Entries for locating words and elements
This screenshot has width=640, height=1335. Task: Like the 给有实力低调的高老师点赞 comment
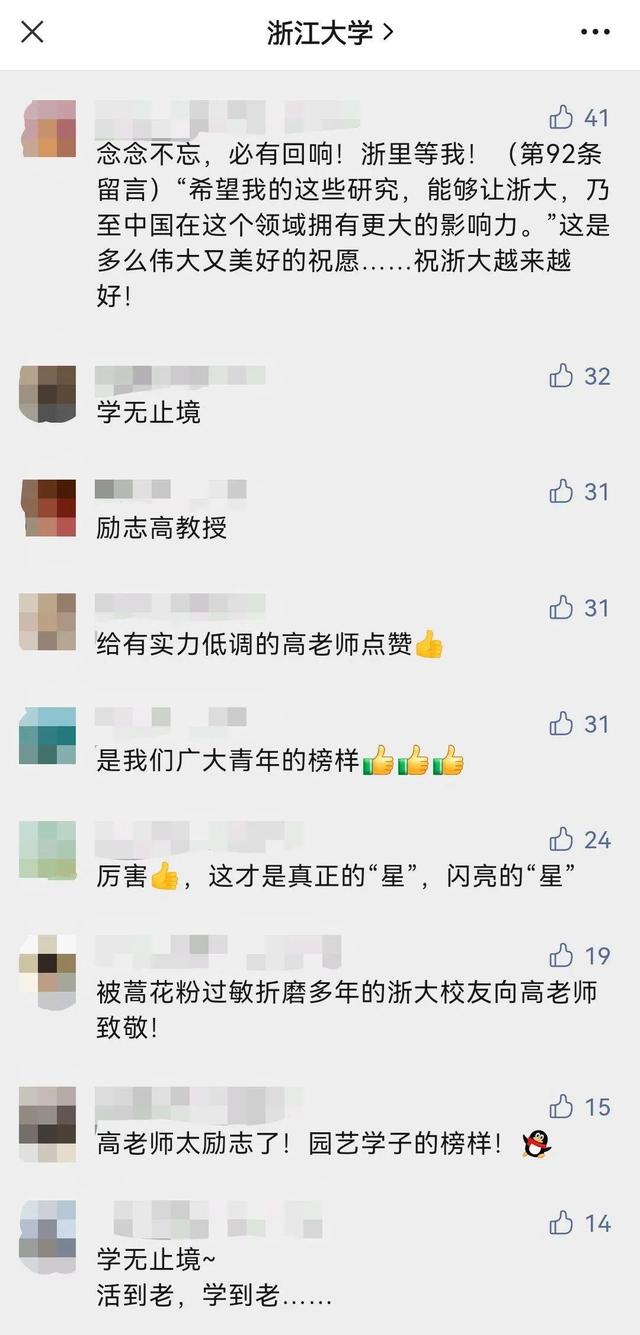562,608
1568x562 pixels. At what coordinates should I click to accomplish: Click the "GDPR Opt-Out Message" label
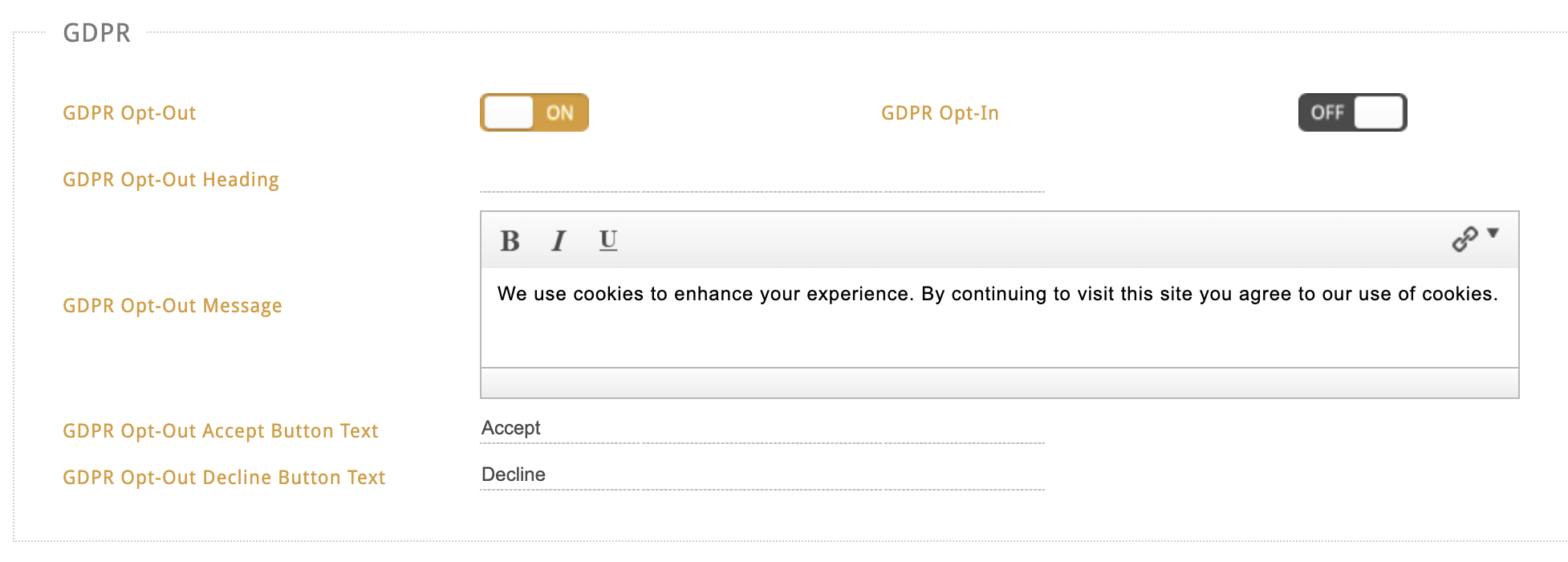pos(173,306)
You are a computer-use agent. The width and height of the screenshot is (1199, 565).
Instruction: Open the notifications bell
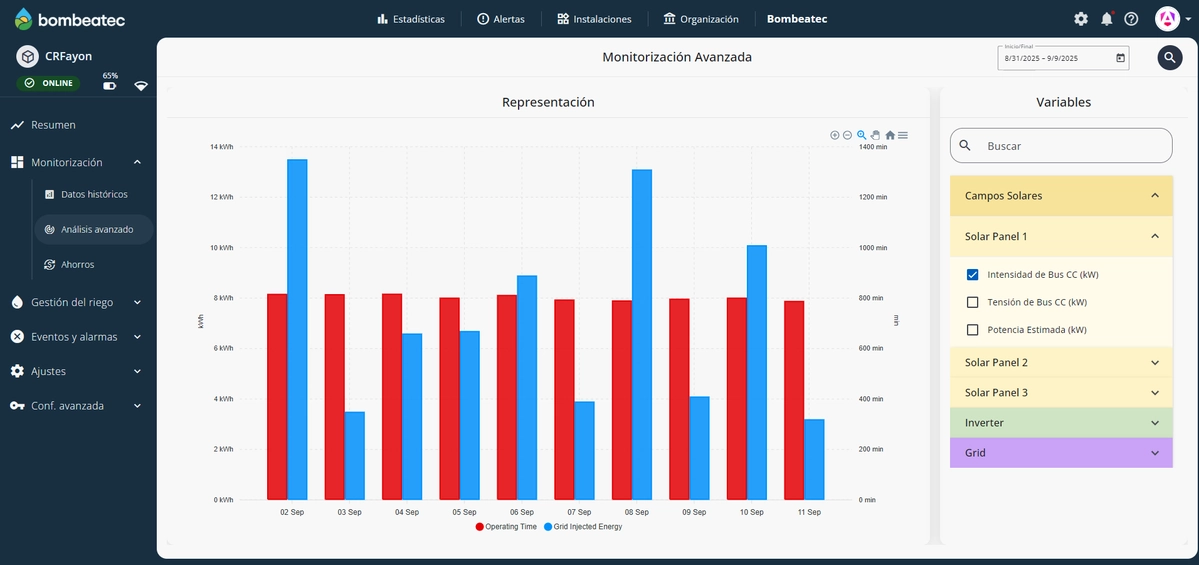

=== Task prompt ===
Reproduce all of the material above with every instance of "screenshot" switched to "screen capture" and nothing else altered, omitting the pictures.

=== Correct result ===
This screen capture has width=640, height=1335. Task: Like the 给有实力低调的高老师点赞 comment
562,608
1568x562 pixels. At what coordinates should I click to accomplish: Click the "GDPR Opt-Out Message" label
pos(173,306)
You are a computer-use agent. The width and height of the screen capture is (1199, 565).
Instruction: Open the notifications bell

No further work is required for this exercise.